● Records provided:
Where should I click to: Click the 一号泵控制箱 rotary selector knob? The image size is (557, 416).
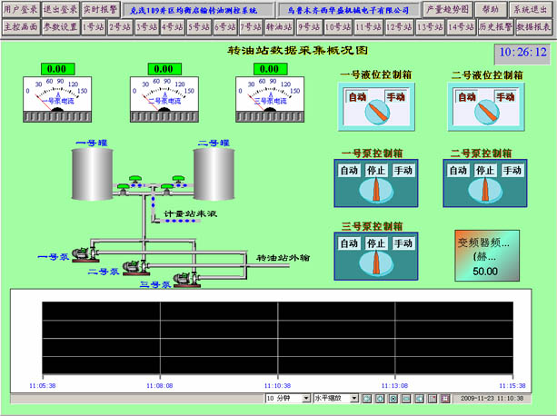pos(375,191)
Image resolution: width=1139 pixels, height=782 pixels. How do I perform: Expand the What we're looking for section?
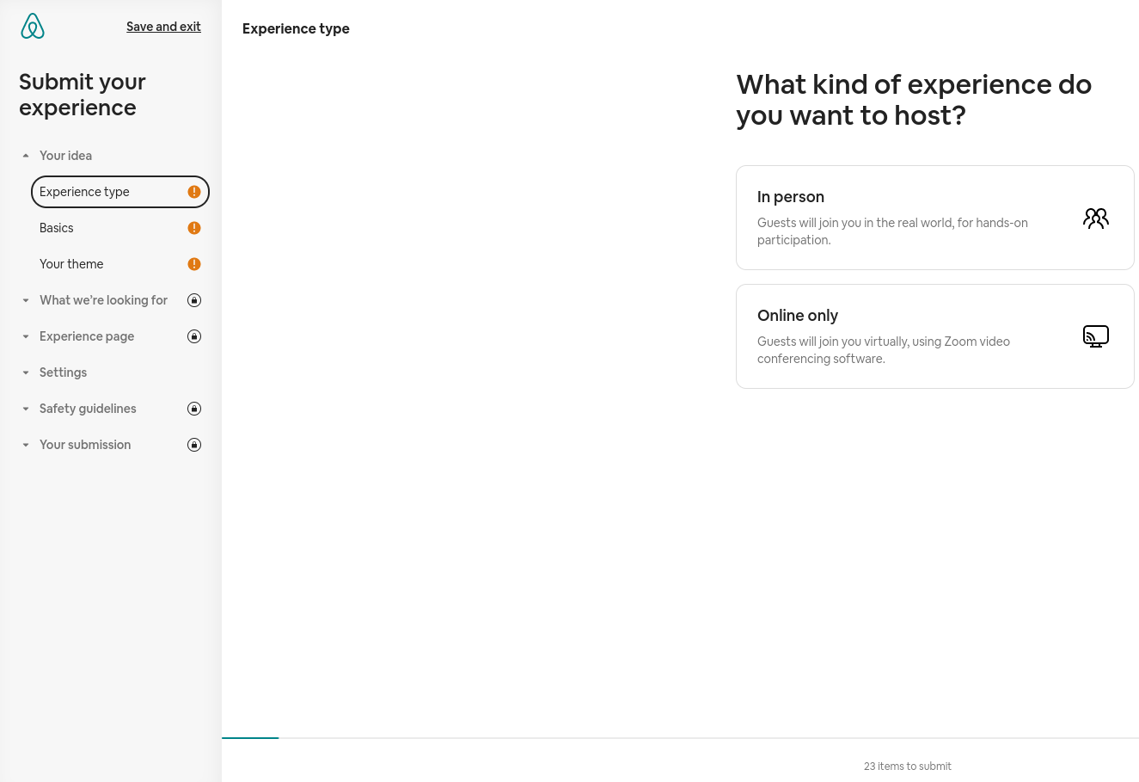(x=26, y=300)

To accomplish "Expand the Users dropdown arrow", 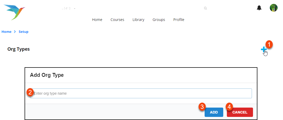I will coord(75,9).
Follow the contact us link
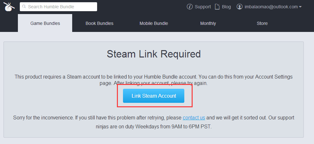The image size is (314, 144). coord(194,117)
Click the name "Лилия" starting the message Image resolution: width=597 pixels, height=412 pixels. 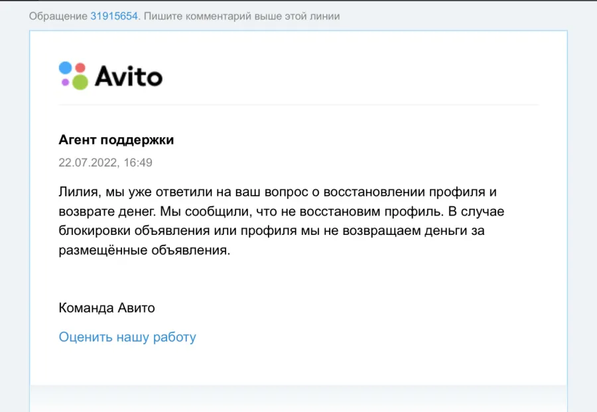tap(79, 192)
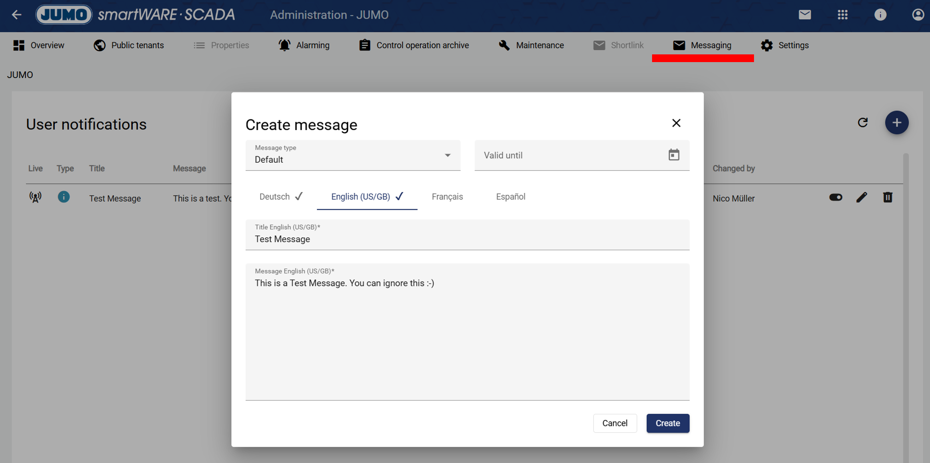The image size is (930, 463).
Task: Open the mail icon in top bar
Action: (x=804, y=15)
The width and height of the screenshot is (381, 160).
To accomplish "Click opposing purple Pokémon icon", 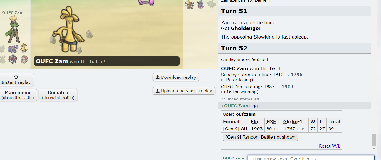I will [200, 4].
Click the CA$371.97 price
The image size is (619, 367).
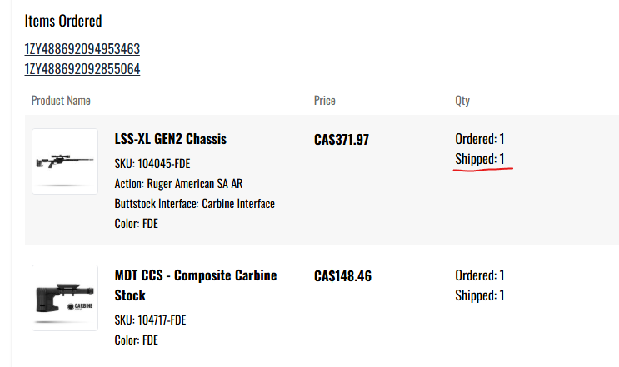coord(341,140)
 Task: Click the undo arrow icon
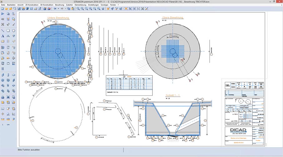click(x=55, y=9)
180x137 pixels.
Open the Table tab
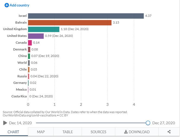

● What is needed: Transcribe exactly the span of lines from the line holding "Task: Click the undo arrow icon" through the last line above, both included. Pictures stay out.

● Answer space:
 Task: Click the undo arrow icon
click(x=55, y=9)
180x137 pixels.
Open the Table tab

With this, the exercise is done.